**REQUIREMENT:** Below are the records; give the number of lines in them that include the word "agent", and nothing more.

◆ ◆ ◆ ◆ ◆ ◆ ◆

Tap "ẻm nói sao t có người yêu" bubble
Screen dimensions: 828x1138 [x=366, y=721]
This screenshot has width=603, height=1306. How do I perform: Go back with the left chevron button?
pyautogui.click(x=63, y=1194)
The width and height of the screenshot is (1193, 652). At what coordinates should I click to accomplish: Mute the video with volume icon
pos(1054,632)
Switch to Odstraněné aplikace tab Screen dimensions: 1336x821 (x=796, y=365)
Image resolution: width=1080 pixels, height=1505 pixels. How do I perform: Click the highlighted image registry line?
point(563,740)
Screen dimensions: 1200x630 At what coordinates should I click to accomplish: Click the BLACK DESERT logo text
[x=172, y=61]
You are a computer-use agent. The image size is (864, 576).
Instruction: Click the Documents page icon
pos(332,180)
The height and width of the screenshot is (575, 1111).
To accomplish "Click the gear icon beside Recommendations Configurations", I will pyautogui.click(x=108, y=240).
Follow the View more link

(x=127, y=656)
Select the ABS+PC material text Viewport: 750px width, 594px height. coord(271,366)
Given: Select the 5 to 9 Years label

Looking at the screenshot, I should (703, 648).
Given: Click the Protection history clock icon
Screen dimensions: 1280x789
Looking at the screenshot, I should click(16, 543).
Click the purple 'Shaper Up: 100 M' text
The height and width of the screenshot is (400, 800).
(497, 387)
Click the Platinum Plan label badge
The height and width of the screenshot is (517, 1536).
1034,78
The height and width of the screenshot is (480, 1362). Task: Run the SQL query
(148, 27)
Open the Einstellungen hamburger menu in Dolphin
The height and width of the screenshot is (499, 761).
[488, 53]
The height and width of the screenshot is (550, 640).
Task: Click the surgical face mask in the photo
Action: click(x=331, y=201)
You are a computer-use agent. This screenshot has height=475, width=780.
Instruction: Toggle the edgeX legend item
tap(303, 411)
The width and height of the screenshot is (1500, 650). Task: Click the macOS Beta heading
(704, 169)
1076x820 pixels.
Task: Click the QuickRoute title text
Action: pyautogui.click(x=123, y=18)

◆ ◆ ◆ ◆ ◆ ◆ ◆

**REPLY TO THE EXERCISE:** 2